26

September 1971

The record of Enid’s account of Bart Simms’s overall arrangement with J.D. Palladino was coded in Peking and sent out to Agatha Teel by courier. The courier, chosen for her intelligence and because her parents were still in the tiny Albanian village of Yn, was Miss Norma Engelson. She had been called in from Zambia to make the drop. On arrival in New York, Miss Engelson checked into her apartment on West 24th Street, washed her hair, drank two slow glasses of cold Wente white wine and then, at a quarter to seven, called Teel at her apartment in Murray Hill.

“Teel?”

“This is she.”

“Remember Engelson from the porch in Locarno?”

“Yeah!”

“When can I see you? Business.”

“Name it.”

“Tonight?”

“Well, late. I got people coming for dinner. Hell, come for dinner.”

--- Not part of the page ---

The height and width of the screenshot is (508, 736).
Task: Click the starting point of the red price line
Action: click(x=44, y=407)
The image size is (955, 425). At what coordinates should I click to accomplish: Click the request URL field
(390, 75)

“No. I already got a lot on my plate. I’m due in Belfast tomorrow.”

“Then come on by at eleven thirty.”

“Now is the best time.”

“Okay. Sure. Fine.”

Engelson handed over the envelope, gave Teel the Women’s Liberation handshake grip, backed into the elevator and was off toward the Irish Riviera.

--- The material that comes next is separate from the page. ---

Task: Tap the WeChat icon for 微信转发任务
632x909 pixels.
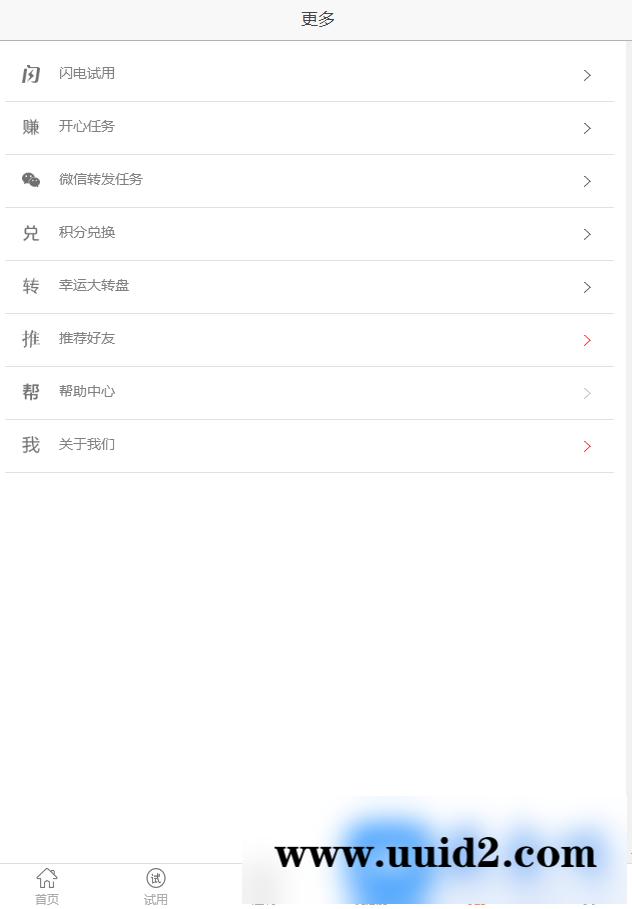Action: (x=31, y=180)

The first dinner guest, a Pentagon assistant secretary, arrived within four minutes after that, so Teel didn’t get around to decoding and reading the Peking message until after midnight. She read it twice, very slowly, memorizing everything, then she burned it and flushed the ashes away. At one twenty she called William Buffalo. They made a meeting for two fifteen at an all-night cafeteria on Fordham Road in the Bronx.

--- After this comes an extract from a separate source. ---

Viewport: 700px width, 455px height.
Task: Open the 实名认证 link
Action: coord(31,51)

“You surprise me every time,” Buffalo said. “I never seen you in a rush before.”

“It’s just a trick, William,” Teel said easily. “I’m always in a hurry. Now, I got bad news and I got good news. Which you want first?”

“I take the bad for the hurt and the good to make it better,” he grinned. He looked more frightening when he smiled; a trick of light.

“I am going to give you two head bookkeepers, William. My own fellows.”

“Hey! Anything you say is okay, but I got my own bookkeeper, y’know, Dawes, Binchy Dawes. I trust him. Y’ don’t trust me?”

“You’re a good man.”

“But—how come? You think you not gettin’ a count?”

“Oh, I know the count is for true. You been solid. Nothing like that.”

“Then–what?”

“The what is that the good news is so good that the takings are going to get so much bigger and fatter and sweeter that, just as insurance, because we all only human after all, I want my own two head bookkeepers counting it as it come in and go out. Why, the good news is so good, my bookkeepers may want to put their own bookkeepers to check on them.”

Buffalo chuckled as if he were doing an imitation of a man he had just strangled. “I never thought things could get better’n they is right now. Hey, how are my boys and girls doin’ out there somewheres?”

“Who?”

“You know—them ones who done time for armed robbery.”

“They’re fine. Okay?”

“Sure. What else is good news?”

“The competition—Palladino, the Sicilian big one—is selling for thirty-one thousand a keye shoreside what he got for six thousand.”

Six thousand? No way.”

“Oh, yes. Palladino has a clean connection out of Formosa backed by high brass out of the old MACV and the CIA is muling it for them.”

“You lost me. I mean—that’s good news?”

“It could work out. Find me the best shit chemist there is, like a Corsican. I don’t care what you pay him. Send him to the Sicilian. I want an inside man when we take over. Taking over, William B., is the good news.”

Teel’s Rolls was parked around the corner from the cafeteria. Her chauffeur, Marty, who packed heat, held the door open.

“Take it easy, Marty,” Teel said. “No rush. I got to think.”

“You want to loop the island once, Miss Teel?” Teel liked to make the drive around the edges of Manhattan.

“That’s it. Let’s loop it.” She got in and Marty closed the door. She didn’t talk to the driver. As the car started she settled back in the darkness to think about how she wanted to handle Hobart Willmott Simms.